Was als besinnliches Weihnachtsfest begann, endete für eine Familie in Italien in einer unfassbaren Tragödie. In der süditalienischen Region Molise sind eine Mutter und ihre 15 Jahre alte Tochter kurz nach den Feiertagen gestorben – mutmaßlich infolge einer schweren Lebensmittelvergiftung. Besonders erschütternd: Die Familie hatte zuvor mehrfach medizinische Hilfe gesucht, wurde jedoch wieder nach Hause geschickt.
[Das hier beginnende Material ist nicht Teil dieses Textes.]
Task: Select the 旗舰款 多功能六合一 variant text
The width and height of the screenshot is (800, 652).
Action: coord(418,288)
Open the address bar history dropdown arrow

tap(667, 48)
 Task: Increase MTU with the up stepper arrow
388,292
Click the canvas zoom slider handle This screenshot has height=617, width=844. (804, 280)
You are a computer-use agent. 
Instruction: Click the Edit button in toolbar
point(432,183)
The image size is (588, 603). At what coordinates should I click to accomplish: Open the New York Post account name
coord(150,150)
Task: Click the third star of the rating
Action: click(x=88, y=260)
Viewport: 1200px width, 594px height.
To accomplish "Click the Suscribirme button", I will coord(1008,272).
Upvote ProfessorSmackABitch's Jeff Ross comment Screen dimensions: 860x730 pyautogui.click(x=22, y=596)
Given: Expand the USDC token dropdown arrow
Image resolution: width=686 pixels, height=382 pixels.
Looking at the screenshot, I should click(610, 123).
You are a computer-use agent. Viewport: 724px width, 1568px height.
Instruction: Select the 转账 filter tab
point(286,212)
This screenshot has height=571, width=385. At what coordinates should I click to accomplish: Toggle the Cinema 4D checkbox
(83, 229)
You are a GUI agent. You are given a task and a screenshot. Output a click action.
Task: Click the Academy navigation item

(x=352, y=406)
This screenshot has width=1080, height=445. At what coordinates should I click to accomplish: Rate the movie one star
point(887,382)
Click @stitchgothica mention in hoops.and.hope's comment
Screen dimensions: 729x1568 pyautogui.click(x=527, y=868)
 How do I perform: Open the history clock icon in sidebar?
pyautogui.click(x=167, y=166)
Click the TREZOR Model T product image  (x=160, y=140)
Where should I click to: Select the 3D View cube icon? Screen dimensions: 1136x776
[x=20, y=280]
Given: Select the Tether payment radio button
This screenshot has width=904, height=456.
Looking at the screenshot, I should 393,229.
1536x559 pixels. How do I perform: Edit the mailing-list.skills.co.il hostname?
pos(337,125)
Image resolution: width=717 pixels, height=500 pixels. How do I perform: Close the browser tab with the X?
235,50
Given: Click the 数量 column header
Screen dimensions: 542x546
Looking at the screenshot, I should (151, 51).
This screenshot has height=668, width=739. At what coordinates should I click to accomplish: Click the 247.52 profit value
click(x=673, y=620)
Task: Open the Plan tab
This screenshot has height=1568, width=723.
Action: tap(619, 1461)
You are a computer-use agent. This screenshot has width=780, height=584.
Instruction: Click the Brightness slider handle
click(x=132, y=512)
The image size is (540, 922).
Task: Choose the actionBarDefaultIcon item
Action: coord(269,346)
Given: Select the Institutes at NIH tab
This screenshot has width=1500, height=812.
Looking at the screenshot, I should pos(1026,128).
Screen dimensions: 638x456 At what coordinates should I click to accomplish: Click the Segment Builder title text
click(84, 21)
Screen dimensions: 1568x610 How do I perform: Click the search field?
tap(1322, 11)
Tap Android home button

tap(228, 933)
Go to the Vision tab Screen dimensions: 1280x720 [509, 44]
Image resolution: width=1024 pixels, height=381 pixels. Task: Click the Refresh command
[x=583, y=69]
Nach Angaben der Polizei ereignete sich der Vorfall in der Provinzhauptstadt Campobasso. Zunächst verschlechterte sich der Gesundheitszustand der Jugendlichen dramatisch. Sie starb in der Nacht, ihre Mutter wenige Stunden später am Morgen. Beide sollen nach dem gemeinsamen Weihnachtsessen über starke Beschwerden geklagt haben. Auch der Vater der Familie erkrankte, befindet sich derzeit im Krankenhaus und könnte zur weiteren Behandlung in eine Klinik nach Rom verlegt werden.
Italienische Medien berichten, dass die Familie insgesamt zweimal eine Notaufnahme aufgesucht habe. Dort sei man von einer Lebensmittelvergiftung ausgegangen, eine stationäre Aufnahme habe jedoch nicht stattgefunden. Die Patienten wurden jeweils nach Hause entlassen. Erst später eskalierte die Situation mit tödlichem Ausgang.
Im Fokus der Ermittlungen steht nun ein Fischgericht, das an Weihnachten serviert worden sein soll. Ob tatsächlich verdorbene Lebensmittel oder ein anderer Auslöser verantwortlich sind, ist noch unklar. Eine Obduktion wurde angeordnet, um die genaue Todesursache festzustellen. Die Ermittler betonen, dass noch viele Fragen offen seien – auch zur medizinischen Versorgung und zu möglichen Versäumnissen.
In der Heimatgemeinde Pietracatella herrscht tiefe Bestürzung. Bürgermeister Antonio Tommasone sprach von einer Tragödie, die die gesamte Region erschüttere. Die Anteilnahme ist groß, viele Menschen zeigen sich fassungslos über den Verlust von Mutter und Tochter – und darüber, dass trotz mehrfacher Hilfesuche offenbar nicht rechtzeitig eingegriffen werden konnte.
Der Fall wirft nicht nur Fragen zur Lebensmittelsicherheit auf, sondern auch zur Einschätzung und Behandlung vermeintlich „banaler“ Vergiftungsfälle in Notaufnahmen. Die Ergebnisse der Untersuchungen werden nun mit Spannung erwartet.